Похоже, так оно и было, ибо мало-помалу патер стал открывать ему всю свою подноготную. Раньше он занимал крупный церковный пост где-то в Америке, сразу после епископа, у него были свои авто и секретарши, а в подтверждение своих слов он носил при себе фотографии. Под его началом была крупная церковная община, и тут у него зародился план мятежа против римской курии; его община должна была выйти из лона матери-церкви и обособиться, а он — стать независимым главой общины. Однако папа вовремя об этом проведал, и теперь ему велено целый год жить в Риме, чтобы исполнить свою епитимью; после искупления греха он мог возвращаться в Америку. Но искупление было только для виду, в Америке он собирался довершить задуманное предприятие, «denn der Pater scheißt auf Pabst». Для этого и состряпали они следующий план: патер будет добиваться для мадьяра разрешения торговать везде, где захочет, чтобы он смог объехать со своими мышками всю Италию. От выручки патеру перейдет сорок процентов, а остальное они отложат на Америку: патер возьмет мадьяра с собой и сделает его вторым лицом в своей церкви; билеты на пароход они купят со скидкой пятьдесят процентов как священнослужители.

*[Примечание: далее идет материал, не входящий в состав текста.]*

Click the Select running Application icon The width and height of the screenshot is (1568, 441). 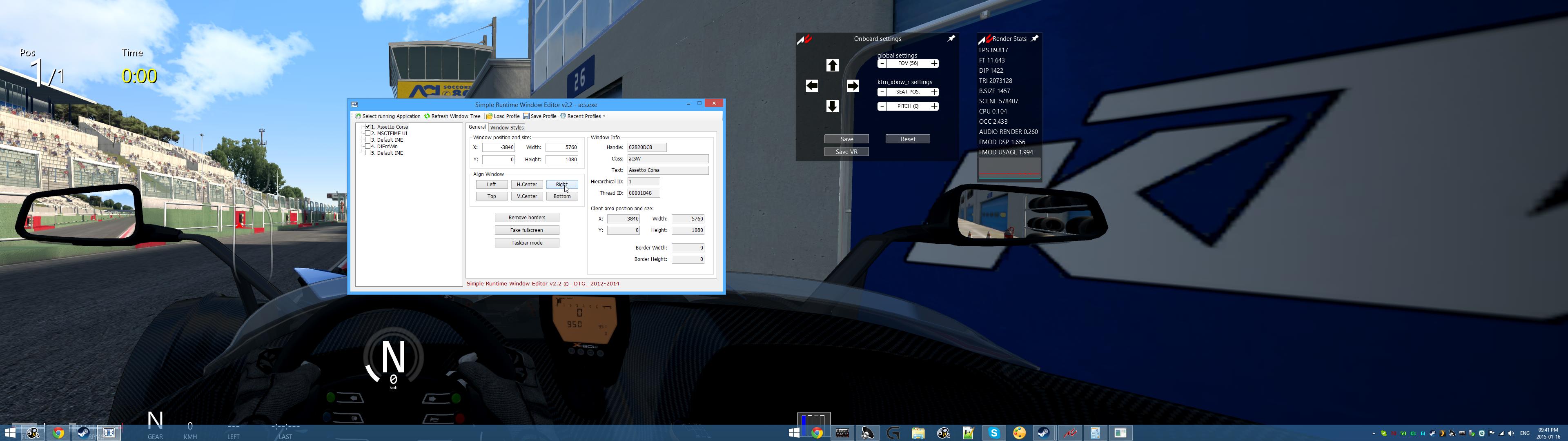click(358, 116)
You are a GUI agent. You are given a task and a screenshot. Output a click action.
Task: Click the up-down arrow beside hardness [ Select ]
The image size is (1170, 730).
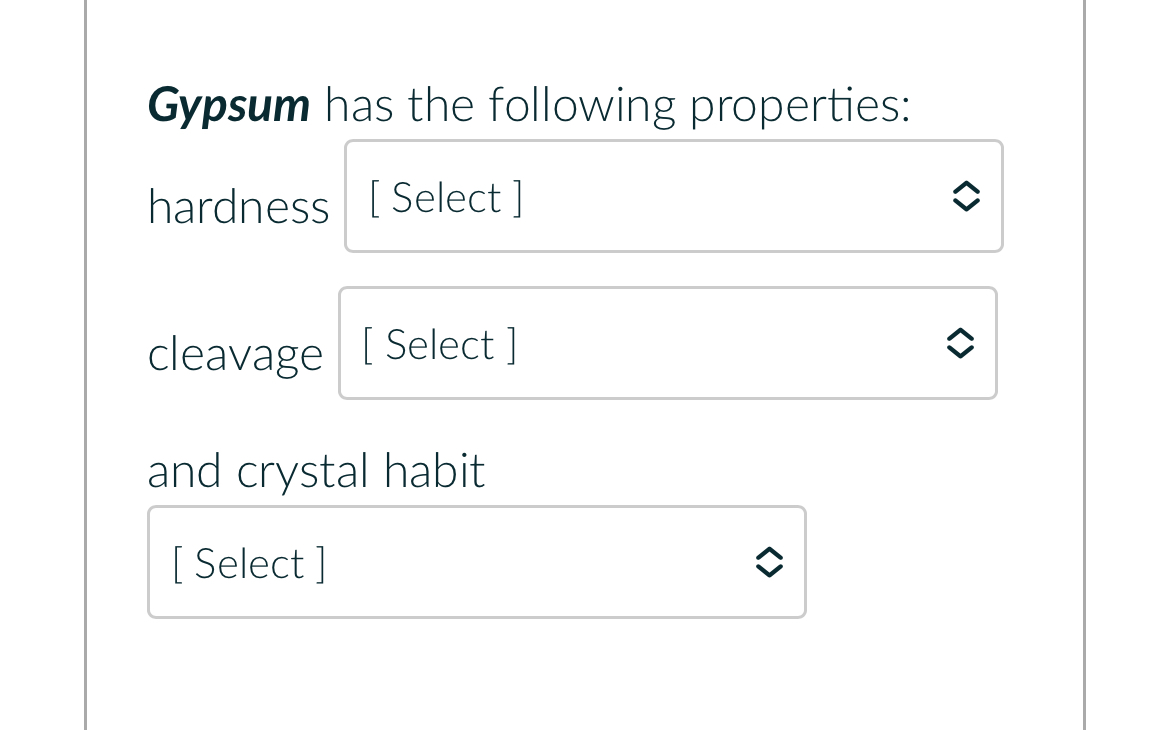pyautogui.click(x=966, y=196)
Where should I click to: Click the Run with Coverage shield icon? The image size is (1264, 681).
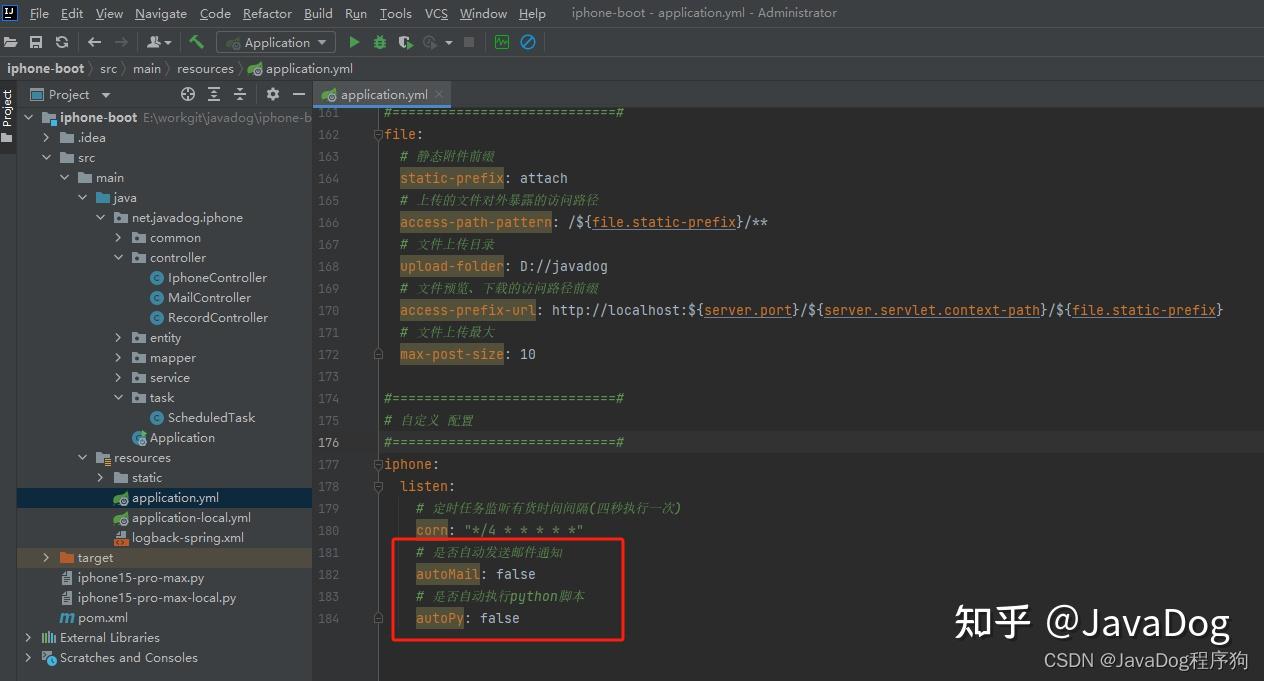405,42
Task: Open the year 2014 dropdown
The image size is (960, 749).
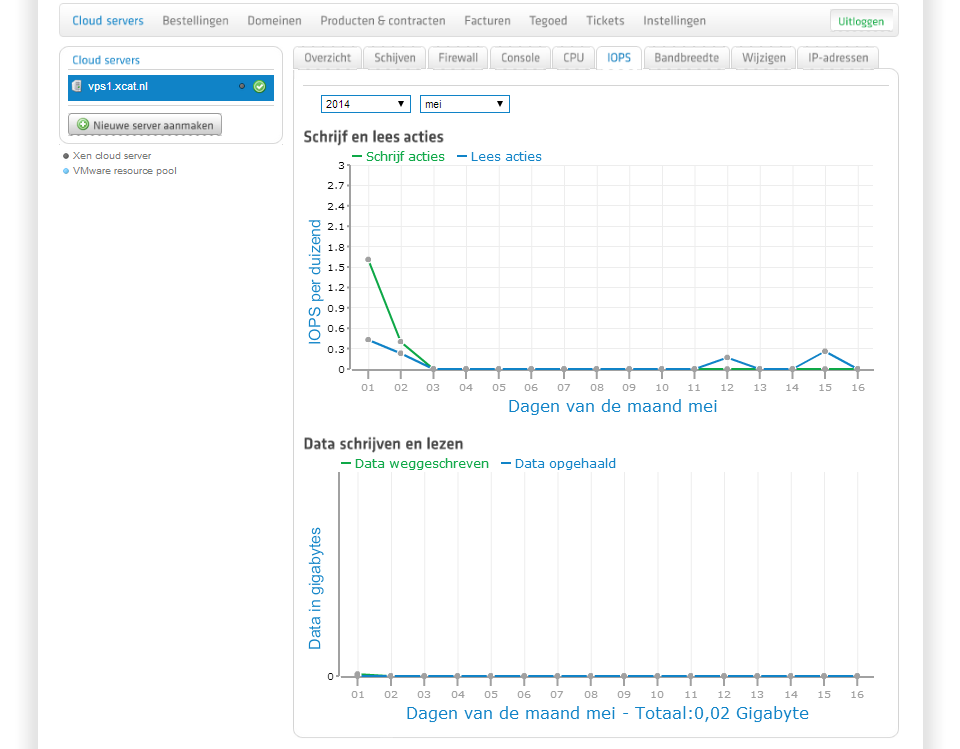Action: point(365,104)
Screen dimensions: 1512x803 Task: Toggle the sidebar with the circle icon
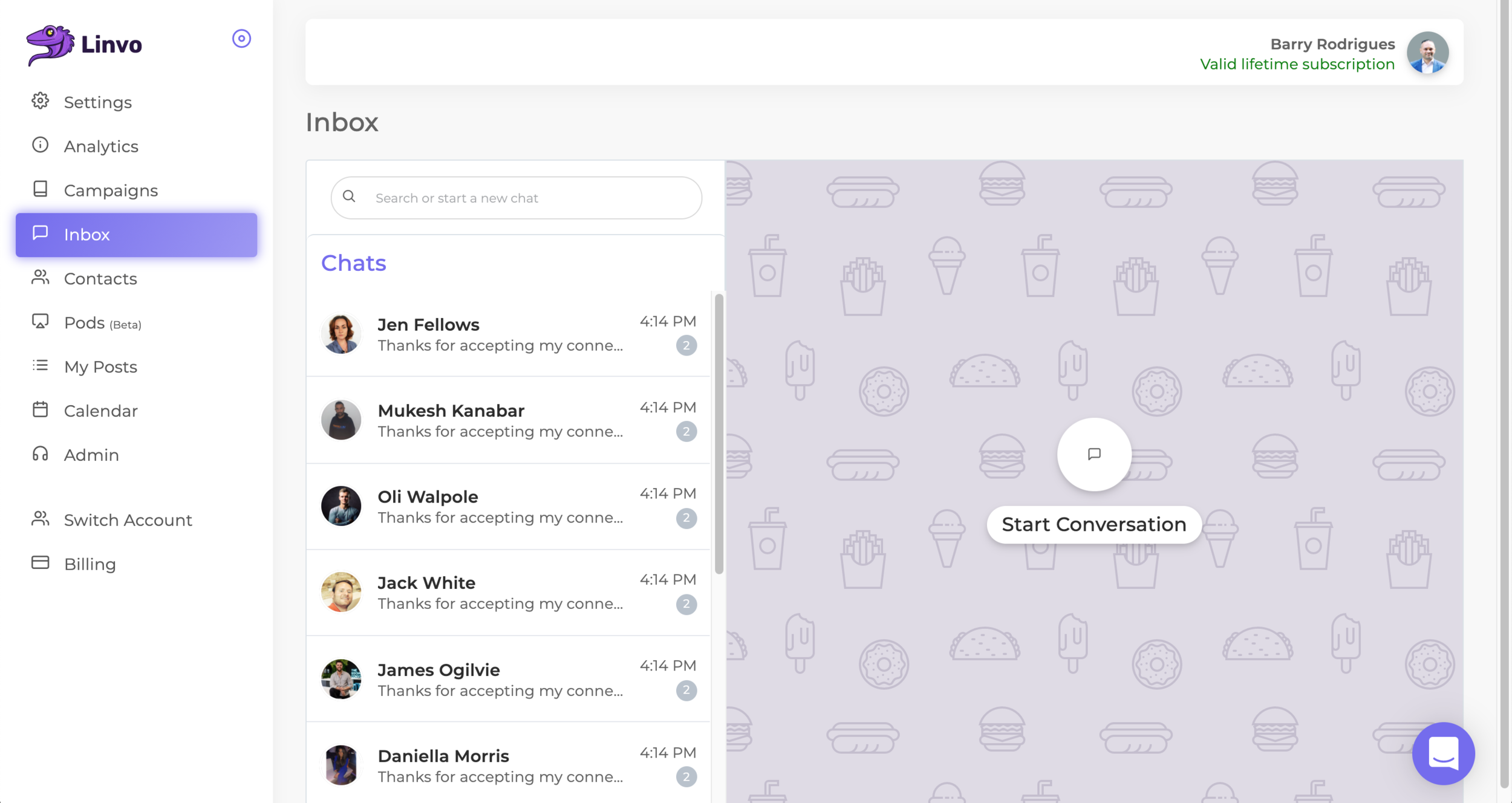[x=241, y=39]
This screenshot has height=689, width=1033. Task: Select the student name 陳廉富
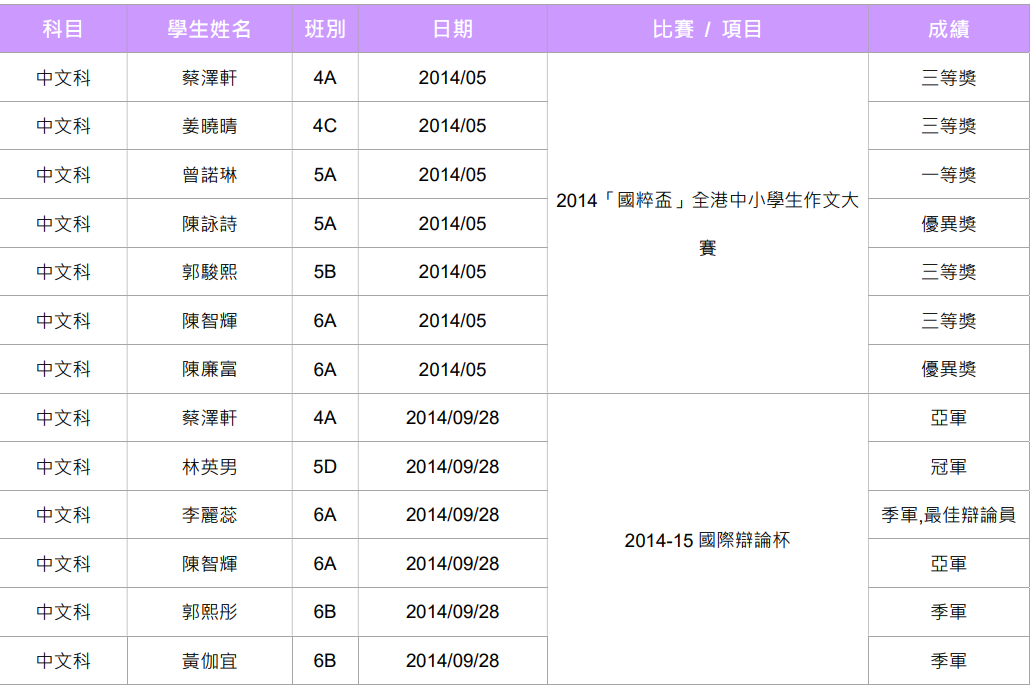[x=209, y=369]
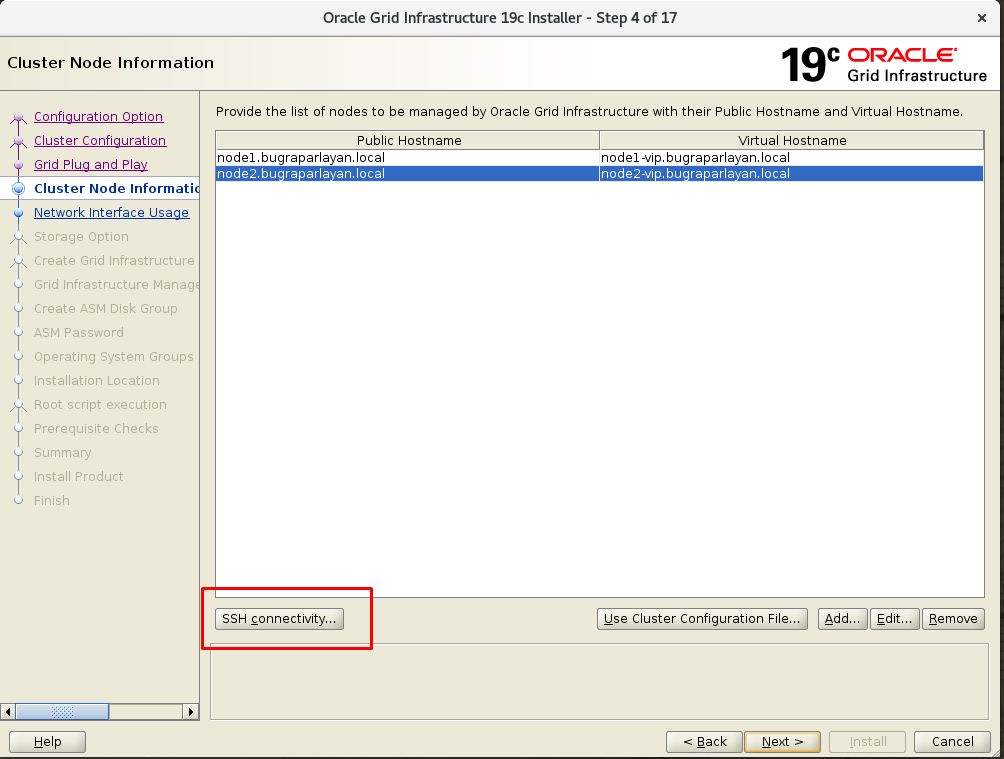The width and height of the screenshot is (1004, 759).
Task: Proceed with the Next button
Action: tap(782, 742)
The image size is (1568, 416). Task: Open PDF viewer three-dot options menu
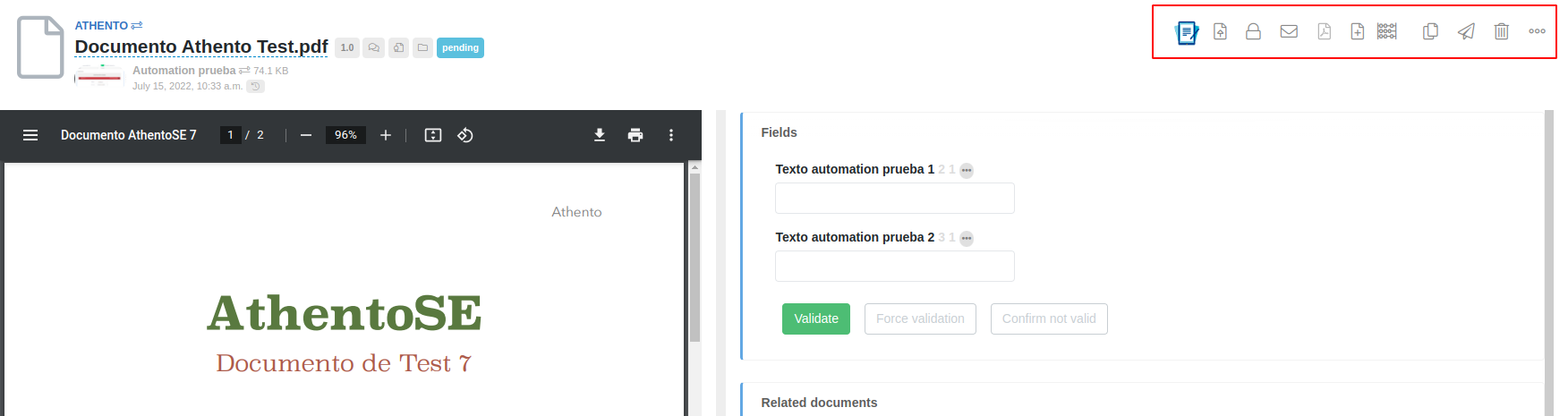tap(671, 135)
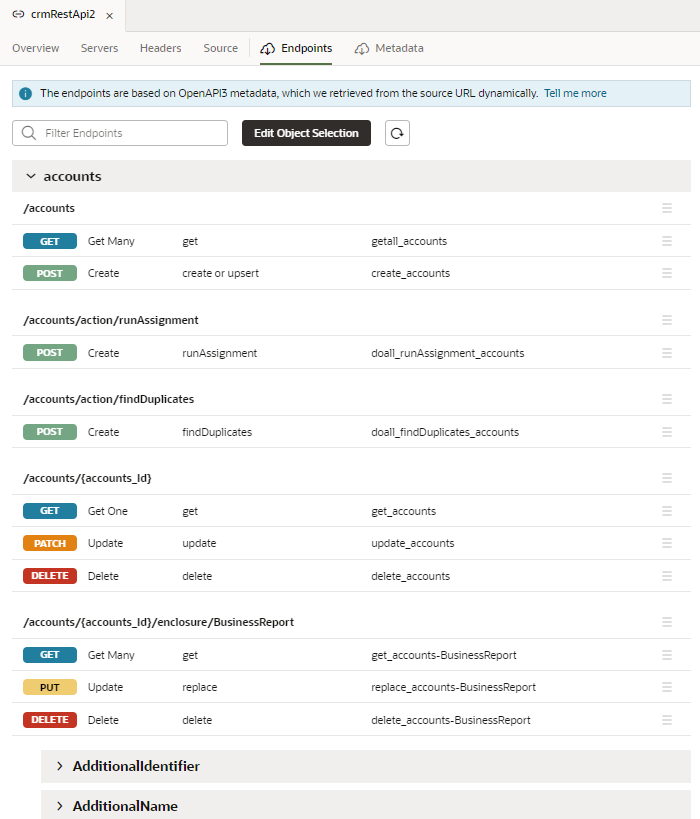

Благосклонность патера к будущему своему апостолу была настолько проникновенной, что он даже пожелал делить с ним кров, уже и дату переезда назначили. Но тут, как нельзя вовремя, произошел полный переворот Обнаружилось, что точно такие же предложения патер делал раньше другому мадьяру; что он извлекал профит одновременно из нескольких подопечных, что, когда ему нужно было разыграть важную персону, он обряжался в пурпур, но после представления робко прятал под широким плащом брюхо и воротник, а с ними и свой духовный сан Таким образом, он открылся всем как шарлатан; теперь и его нежная привязанность к молодому другу предстала совсем в ином свете: он добивался, чтобы тот переехал к нему жить, с единственной целью — держать под контролем производство и продажу белых мышек.

Хотя после таких открытий мой мадьяр сверзился с заоблачных высот на грешную землю, все же падение смягчала ему охапка соломы в виде разрешения на торговлю, которое он надеялся получить, пусть даже мошенническим путем. Но с этой охапкой соломы вышло то же самое, что и с заоблачными высотами: он снова попал впросак.

Один из его земляков был кондитер и, значит, умел придавать бесформенной материи различные формы; сначала он купил у моего друга из чрезвычайного интереса одну мышку, а немного погодя все благородное общество нагрянуло как гром среди ясного неба, торжественно неся целый поднос мышек собственной выпечки, хотя и не столь тонко сработанных, но достаточно казистых, чтобы подпортить мадьяру всю дальнейшую коммерцию: эти шуточные поделки хорошо покупаются только тогда, когда они в новинку. Они объявили следующий ультиматум: патера побоку, работать вместе с ними — им явно не хватало торгашеской сноровки моего мадьяра; каждый из них получит по двадцать процентов выручки: он — сорок, в противном случае они пойдут на дело сами, будут сбывать товар подпольно и за полцены.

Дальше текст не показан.